◆ Goal of the exercise
Transcribe the items from the line with "Where should I click to: Click the MQTT" to the line with "click(x=1866, y=525)", reproducing those lines precisely and nothing beyond them.

(Entries on target coordinates)
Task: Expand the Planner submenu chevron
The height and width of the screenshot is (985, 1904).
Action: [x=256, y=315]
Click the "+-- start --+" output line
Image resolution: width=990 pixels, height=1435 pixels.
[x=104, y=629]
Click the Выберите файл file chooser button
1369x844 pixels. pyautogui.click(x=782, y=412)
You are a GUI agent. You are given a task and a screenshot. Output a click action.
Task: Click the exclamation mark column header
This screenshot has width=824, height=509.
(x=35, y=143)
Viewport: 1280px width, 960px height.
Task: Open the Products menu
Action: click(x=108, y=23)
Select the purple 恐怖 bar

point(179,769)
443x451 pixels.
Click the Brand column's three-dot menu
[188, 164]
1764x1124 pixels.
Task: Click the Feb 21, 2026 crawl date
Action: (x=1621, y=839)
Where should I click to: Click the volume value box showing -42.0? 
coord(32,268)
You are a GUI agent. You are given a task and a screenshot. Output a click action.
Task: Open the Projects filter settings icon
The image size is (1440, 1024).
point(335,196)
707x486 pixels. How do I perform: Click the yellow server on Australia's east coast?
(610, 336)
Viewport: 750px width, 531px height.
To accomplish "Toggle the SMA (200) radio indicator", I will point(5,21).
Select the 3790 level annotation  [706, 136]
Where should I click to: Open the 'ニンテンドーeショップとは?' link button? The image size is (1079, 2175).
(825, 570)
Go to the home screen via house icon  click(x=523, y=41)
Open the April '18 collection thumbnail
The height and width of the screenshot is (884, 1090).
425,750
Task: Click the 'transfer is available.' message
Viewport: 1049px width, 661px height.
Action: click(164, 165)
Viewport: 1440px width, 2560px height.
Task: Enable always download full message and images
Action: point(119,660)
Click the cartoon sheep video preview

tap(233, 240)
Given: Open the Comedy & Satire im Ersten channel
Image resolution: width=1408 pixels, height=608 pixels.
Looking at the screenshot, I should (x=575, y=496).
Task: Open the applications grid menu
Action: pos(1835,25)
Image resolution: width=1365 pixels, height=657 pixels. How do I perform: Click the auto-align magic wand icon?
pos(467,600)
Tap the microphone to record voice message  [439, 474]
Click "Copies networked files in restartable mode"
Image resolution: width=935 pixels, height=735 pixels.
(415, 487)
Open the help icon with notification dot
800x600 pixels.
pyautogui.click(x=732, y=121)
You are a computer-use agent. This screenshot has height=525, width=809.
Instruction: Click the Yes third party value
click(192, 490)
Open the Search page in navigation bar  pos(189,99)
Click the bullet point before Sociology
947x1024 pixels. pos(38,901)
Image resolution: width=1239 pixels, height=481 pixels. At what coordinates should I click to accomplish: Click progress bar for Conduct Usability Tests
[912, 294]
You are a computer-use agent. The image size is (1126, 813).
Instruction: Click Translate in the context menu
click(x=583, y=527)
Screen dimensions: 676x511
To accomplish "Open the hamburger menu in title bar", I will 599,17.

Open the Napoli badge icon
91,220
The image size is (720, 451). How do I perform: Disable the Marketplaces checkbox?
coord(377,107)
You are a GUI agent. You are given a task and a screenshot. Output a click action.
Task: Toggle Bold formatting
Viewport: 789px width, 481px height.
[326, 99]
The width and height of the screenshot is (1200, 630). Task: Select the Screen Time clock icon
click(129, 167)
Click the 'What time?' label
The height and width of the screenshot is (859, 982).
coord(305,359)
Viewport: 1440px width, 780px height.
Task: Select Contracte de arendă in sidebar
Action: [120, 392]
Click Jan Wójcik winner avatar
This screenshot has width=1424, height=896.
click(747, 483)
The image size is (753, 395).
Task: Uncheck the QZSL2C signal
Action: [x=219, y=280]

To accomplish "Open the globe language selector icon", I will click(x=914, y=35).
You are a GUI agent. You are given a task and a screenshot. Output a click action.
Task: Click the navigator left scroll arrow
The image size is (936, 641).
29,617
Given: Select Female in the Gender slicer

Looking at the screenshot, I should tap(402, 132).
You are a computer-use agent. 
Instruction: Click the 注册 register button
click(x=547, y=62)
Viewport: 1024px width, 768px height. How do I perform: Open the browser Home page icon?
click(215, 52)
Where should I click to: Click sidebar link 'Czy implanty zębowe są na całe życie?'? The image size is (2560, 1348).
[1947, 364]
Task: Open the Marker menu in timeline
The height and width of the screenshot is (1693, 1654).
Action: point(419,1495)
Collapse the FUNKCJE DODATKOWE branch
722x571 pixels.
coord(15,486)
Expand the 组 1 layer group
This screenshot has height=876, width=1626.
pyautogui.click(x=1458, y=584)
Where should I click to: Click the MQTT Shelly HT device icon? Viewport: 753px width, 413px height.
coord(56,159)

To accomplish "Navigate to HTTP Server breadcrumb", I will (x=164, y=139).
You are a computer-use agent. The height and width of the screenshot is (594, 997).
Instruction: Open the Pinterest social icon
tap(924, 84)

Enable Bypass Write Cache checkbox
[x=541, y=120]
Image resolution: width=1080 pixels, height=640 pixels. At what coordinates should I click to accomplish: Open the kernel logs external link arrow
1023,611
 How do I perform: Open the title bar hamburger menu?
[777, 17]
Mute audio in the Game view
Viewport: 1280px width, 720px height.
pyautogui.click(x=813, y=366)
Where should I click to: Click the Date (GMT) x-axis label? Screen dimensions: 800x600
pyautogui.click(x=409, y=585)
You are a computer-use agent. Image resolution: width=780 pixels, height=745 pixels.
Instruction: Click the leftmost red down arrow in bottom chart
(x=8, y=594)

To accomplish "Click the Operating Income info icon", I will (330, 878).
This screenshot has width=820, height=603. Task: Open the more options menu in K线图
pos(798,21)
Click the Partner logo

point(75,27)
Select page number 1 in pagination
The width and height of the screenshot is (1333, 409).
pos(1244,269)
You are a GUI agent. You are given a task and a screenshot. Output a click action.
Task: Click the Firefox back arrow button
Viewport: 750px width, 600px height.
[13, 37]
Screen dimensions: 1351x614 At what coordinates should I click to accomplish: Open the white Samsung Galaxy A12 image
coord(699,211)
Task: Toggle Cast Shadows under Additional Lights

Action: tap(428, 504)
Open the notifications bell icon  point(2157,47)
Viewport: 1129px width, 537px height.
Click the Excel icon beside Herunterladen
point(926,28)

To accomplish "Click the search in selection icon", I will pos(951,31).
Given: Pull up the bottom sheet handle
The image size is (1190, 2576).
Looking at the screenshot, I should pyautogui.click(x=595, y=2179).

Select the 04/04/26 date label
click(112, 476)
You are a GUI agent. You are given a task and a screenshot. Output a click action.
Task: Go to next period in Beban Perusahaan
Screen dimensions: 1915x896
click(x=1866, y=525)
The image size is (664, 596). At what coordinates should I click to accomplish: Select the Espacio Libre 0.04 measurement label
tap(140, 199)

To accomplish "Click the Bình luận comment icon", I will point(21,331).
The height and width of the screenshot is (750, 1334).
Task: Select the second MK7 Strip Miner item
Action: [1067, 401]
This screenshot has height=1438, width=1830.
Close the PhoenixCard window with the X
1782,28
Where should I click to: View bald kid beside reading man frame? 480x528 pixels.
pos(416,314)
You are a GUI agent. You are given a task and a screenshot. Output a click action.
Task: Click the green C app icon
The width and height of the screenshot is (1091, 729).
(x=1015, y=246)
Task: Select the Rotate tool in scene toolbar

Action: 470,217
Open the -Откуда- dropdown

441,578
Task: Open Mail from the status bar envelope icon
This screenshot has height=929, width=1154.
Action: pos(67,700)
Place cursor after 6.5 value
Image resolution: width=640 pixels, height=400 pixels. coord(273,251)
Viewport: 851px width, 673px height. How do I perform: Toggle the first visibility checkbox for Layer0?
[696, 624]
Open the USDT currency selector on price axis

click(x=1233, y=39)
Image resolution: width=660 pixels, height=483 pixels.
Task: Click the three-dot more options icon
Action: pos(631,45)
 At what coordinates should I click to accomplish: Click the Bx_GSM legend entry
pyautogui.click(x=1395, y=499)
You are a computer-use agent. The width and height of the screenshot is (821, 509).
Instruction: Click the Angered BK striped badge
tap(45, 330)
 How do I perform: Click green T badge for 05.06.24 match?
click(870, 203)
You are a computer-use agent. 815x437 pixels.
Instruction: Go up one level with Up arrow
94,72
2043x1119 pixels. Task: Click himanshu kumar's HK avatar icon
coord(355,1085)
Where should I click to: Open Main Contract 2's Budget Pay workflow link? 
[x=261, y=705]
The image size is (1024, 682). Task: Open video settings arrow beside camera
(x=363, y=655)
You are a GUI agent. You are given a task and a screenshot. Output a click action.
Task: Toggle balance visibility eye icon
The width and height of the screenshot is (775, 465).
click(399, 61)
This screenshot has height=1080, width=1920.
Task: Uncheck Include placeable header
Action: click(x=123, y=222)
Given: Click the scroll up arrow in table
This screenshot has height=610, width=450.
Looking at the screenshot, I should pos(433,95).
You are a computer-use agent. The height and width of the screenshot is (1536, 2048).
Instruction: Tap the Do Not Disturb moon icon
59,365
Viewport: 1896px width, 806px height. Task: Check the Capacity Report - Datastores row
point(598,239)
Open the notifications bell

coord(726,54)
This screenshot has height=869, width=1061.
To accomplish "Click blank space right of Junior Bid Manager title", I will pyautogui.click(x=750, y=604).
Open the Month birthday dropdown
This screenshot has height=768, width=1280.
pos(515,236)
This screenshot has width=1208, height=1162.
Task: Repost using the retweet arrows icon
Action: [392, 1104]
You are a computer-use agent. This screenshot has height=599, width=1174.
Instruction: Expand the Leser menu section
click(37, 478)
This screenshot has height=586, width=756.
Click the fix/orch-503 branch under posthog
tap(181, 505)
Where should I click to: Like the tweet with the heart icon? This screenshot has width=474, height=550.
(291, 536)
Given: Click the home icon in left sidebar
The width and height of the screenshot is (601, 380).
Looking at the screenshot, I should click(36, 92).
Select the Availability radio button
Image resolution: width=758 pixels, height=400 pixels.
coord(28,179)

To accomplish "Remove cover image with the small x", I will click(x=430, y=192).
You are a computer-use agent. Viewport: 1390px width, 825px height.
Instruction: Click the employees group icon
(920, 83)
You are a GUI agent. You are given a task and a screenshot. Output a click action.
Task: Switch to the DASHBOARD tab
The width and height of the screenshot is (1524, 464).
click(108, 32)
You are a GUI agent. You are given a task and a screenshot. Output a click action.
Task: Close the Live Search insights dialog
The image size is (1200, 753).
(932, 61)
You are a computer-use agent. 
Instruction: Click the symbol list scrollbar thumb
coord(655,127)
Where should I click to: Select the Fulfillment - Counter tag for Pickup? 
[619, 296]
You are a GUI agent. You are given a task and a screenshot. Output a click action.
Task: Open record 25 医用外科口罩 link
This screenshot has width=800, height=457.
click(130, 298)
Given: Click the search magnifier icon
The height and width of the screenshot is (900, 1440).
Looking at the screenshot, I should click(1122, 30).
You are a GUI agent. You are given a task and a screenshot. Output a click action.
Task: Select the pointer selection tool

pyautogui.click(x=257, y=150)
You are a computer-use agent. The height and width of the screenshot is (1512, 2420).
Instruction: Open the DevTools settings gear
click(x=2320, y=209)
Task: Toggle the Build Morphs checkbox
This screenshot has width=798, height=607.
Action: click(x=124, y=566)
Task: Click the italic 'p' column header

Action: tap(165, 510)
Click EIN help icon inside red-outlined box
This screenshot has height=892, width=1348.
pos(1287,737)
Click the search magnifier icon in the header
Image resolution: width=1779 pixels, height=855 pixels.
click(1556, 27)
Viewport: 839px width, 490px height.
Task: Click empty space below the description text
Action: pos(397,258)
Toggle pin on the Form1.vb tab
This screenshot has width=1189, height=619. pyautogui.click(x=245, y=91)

◆ Result of the task
Where should I click to: Click the MQTT Shelly HT device icon? Viewport: 753px width, 413px height.
coord(56,159)

To accomplish "Navigate to HTTP Server breadcrumb", I will (x=164, y=139).
You are a computer-use agent. The height and width of the screenshot is (594, 997).
Instruction: Open the Pinterest social icon
tap(924, 84)

Enable Bypass Write Cache checkbox
[x=541, y=120]
Image resolution: width=1080 pixels, height=640 pixels. At what coordinates should I click to accomplish: Open the kernel logs external link arrow
1023,611
 How do I perform: Open the title bar hamburger menu?
[777, 17]
Mute audio in the Game view
Viewport: 1280px width, 720px height.
pyautogui.click(x=813, y=366)
Where should I click to: Click the Date (GMT) x-axis label? Screen dimensions: 800x600
pyautogui.click(x=409, y=585)
You are a computer-use agent. Image resolution: width=780 pixels, height=745 pixels.
Instruction: Click the leftmost red down arrow in bottom chart
(x=8, y=594)

To accomplish "Click the Operating Income info icon", I will (330, 878).
This screenshot has width=820, height=603. Task: Open the more options menu in K线图
pos(798,21)
Click the Partner logo

point(75,27)
Select page number 1 in pagination
The width and height of the screenshot is (1333, 409).
pos(1244,269)
You are a GUI agent. You are given a task and a screenshot. Output a click action.
Task: Click the Firefox back arrow button
Viewport: 750px width, 600px height.
[13, 37]
Screen dimensions: 1351x614 At what coordinates should I click to accomplish: Open the white Samsung Galaxy A12 image
coord(699,211)
Task: Toggle Cast Shadows under Additional Lights

Action: tap(428, 504)
Open the notifications bell icon  point(2157,47)
Viewport: 1129px width, 537px height.
Click the Excel icon beside Herunterladen
point(926,28)

To accomplish "Click the search in selection icon", I will pos(951,31).
Given: Pull up the bottom sheet handle
The image size is (1190, 2576).
Looking at the screenshot, I should pyautogui.click(x=595, y=2179).

Select the 04/04/26 date label
click(112, 476)
You are a GUI agent. You are given a task and a screenshot. Output a click action.
Task: Go to next period in Beban Perusahaan
Screen dimensions: 1915x896
click(x=1866, y=525)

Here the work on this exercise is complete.